4. E se falei nas Correntes d’Escritas, em que desde há anos era como escritor participante indispensável, recordo que três anos antes de publicar o seu primeiro romance, em 2011, já ali fizera a chamada “conferência” inaugural – depois de Eduardo Lourenço, Agustina Bessa-Luís, Nélida Piñon, Eduardo Prado Coelho, Marcelo Rebelo de Sousa…
Lembrei-me de em nome da organização, a Câmara da Póvoa, o convidar, não por já ter sido, por exemplo, o diretor do Centro de Estudos Judiciários, que deu a volta e marcou o início de uma nova época na formação de magistrados; e/ou o secretário de Estado e ministro da Justiça, que defendeu uma forma mais aberta, inteligente, “humanista” – e, assim, mais “justa” -, de a encarar nos seus múltiplos aspetos e setores. Tentando levar à prática o que para isso pudesse contribuir, o que ficou muito longe do que desejava, e não frutificando “sementes” que deixou: como infelizmente na Justiça por sistema tem acontecido, com as perniciosas consequências que se conhecem (sobre a sua ação no setor ler o artigo de Maximiano do Vale no nosso site).
Se não por isto, porque convidar então o Laborinho? Porque, embora sem esquecer o jurista e magistrado com atividade pública relevante, conhecia bem os seus outros dons e talentos. Entre os quais avultava uma capacidade rara de analisar e/ou discorrer sobre factos, acontecimentos, questões, a partir de ângulos e de uma visão diferentes; a capacidade de interrelacionar as coisas, problematizar, dar novas pistas para as apreciar ou mesmo iluminar. Sempre sabendo “dizer”, numa linguagem e de uma maneira atrativa, envolvente, que prendia a atenção e suscitava a empatia. Por isso, usando uma palavra frequente do Eduardo Lourenço nas nossas conversas, quando o Laborinho se lamentava dos numerosos compromissos que era incapaz de recusar, eu dizia-lhe: “Pois, tu és ótimo de paleio”…
5. Nas notícias sobre a sua morte – em Coimbra, a 23 de outubro, com 83 anos -, e posteriores artigos a seu respeito, é naturalmente muito recordado o ministro de um governo de Cavaco Silva, na primeira metade da década de 80; mas é pouco lembrado o ministro da República para os Açores, entre 2003-2006, nomeado por Jorge Sampaio. E se agora o saliento é pelo que fez, não por também nos Açores ser ministro, o que para mim não tem importância nenhuma, nem por ter sido escolhido por um Presidente socialista, e como Sampaio, o que já tem significado.

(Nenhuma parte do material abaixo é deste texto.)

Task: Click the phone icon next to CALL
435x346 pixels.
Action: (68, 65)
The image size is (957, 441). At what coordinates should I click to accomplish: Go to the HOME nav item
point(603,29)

Pelo que fez, demonstrando que a relevância dos cargos depende também das pessoas que os ocupam. O cargo, muito contestado, era tido como uma inutilidade. Pois ele, Laborinho, promoveu um extraordinário Congresso da Cidadania, que teve sessões nas nove ilhas e nos 19 concelhos da região, com intervenções de destacadas personalidades de vários setores, seguidas de debate. Um Congresso sem paralelo mesmo a nível nacional, e agora lamentavelmente esquecido no que sobre Laborinho se escreveu nos próprios Açores!
6. Enfim, o (Álvaro) Laborinho (Lúcio) esteve empenhado e teve ação muito relevante em numerosas instituições, em cargos que ocupou, comissões a que pertenceu, etc. Da área do Direito à da intervenção social, da defesa dos direitos das crianças à educação, da autarquia da Nazaré ao CCB e a membro da comissão da Igreja para apurar os abusos sexuais do clero.

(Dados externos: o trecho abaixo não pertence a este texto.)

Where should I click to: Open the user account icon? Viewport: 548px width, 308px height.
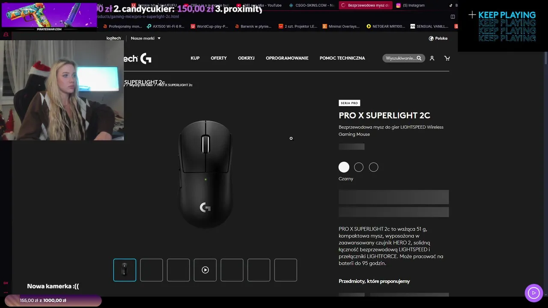click(432, 58)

Mas, como indispensável, uma nota ainda sobre o escritor. Já publicara diversos livros na área do Direito, em alguns dos quais o pendor literário transparecia – em particular O Julgamento: uma narrativa crítica da justiça. Que é de 2012. E dois anos depois, com 72 anos, teve a coragem de se “estrear” mesmo como romancista. Fui necessariamente das primeiras pessoas a lê-lo, porque fui quem o “apresentou”. Intitula-se O Chamador e lembro-me bem do “autor”, com a sua inconfundível graça, dizer que “era um escritor com um futuro cheio de passado”… Fazia depender do acolhimento que tivesse essa primeira ficção o continuar ou não. E, como se impunha, continuou: mais quatro romances, e o que estava agora a escrever. Faz-nos muita falta, na tão rica diversidade de tudo e do todo que era.